Geëxtraheerde gegevensitems
>>>
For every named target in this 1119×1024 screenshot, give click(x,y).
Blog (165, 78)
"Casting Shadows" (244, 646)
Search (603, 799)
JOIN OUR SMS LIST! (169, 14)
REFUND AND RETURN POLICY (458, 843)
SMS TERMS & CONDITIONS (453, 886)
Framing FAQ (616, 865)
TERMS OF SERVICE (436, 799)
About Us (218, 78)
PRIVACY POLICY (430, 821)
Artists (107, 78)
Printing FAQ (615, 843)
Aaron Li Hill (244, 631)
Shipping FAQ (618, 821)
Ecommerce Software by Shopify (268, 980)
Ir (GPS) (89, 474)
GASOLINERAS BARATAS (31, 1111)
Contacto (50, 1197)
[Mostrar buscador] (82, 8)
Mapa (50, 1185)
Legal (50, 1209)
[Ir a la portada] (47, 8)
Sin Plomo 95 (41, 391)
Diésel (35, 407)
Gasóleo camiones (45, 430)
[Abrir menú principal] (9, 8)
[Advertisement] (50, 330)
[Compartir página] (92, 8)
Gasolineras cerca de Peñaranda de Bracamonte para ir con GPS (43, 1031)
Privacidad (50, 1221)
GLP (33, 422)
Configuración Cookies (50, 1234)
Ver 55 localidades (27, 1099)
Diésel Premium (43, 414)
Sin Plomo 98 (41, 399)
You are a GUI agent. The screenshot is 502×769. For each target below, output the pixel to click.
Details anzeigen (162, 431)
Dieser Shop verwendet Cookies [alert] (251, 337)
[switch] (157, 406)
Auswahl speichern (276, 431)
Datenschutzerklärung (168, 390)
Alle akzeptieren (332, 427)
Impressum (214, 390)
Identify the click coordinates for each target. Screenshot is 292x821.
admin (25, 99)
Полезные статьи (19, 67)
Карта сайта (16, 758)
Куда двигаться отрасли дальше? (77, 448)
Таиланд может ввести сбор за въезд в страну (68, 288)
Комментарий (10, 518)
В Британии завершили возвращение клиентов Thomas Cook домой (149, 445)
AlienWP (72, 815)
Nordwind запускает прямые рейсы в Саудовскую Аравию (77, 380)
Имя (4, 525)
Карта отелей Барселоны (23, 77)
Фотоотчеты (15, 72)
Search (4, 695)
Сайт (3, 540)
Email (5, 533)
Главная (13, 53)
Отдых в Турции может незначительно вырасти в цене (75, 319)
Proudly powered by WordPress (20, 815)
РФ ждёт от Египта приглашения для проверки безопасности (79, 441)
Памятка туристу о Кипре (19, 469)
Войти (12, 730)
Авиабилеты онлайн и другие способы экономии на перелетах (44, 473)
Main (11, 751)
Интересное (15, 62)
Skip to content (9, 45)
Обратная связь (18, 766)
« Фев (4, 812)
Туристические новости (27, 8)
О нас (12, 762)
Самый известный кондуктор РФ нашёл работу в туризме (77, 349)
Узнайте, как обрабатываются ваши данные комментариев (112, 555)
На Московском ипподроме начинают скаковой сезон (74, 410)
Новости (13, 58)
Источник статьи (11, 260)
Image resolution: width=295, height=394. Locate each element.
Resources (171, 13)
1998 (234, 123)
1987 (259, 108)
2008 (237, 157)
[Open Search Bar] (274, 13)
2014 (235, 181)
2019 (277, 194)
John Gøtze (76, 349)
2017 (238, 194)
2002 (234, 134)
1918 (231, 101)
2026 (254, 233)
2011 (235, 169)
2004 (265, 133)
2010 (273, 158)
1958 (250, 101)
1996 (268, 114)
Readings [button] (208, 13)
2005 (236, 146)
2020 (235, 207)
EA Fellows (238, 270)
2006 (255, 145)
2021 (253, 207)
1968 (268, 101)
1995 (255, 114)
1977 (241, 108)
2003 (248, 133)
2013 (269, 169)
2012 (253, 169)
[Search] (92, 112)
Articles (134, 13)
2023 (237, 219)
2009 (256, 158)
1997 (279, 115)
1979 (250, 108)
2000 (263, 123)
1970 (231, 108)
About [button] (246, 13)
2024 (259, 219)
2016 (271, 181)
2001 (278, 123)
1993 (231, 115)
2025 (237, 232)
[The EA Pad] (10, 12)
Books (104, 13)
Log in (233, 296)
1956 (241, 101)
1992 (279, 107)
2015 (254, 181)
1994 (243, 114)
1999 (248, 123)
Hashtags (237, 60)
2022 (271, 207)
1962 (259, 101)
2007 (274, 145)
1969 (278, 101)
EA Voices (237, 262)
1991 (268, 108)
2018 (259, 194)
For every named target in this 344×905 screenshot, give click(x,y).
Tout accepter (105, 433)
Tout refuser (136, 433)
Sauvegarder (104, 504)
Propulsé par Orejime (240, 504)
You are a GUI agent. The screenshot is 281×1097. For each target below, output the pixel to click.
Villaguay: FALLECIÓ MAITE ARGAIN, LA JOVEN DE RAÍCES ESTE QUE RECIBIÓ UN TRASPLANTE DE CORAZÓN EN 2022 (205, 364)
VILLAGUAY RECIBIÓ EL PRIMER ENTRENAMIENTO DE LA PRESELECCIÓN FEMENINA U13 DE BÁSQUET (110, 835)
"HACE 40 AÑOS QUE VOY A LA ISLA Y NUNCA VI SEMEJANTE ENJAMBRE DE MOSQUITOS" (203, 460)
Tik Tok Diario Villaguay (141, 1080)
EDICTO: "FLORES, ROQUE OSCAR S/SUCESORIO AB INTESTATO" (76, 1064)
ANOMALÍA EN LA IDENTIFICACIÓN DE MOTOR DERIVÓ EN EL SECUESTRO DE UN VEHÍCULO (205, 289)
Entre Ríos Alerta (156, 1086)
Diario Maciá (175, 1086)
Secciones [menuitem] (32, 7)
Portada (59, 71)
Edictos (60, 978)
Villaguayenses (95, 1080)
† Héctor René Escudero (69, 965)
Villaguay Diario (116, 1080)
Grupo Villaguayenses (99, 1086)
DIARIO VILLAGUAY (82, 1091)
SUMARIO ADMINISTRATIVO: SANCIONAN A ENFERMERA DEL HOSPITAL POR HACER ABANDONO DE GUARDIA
<<<
**Uit te voeren taak:** Geef het aantal regels in de records waarin het woord "Cookies" voorkomt, waarbij het verschil tussen hoofdletters en kleine letters telt. Noem alleen dat getal.

**Antwoord op oefening:** 2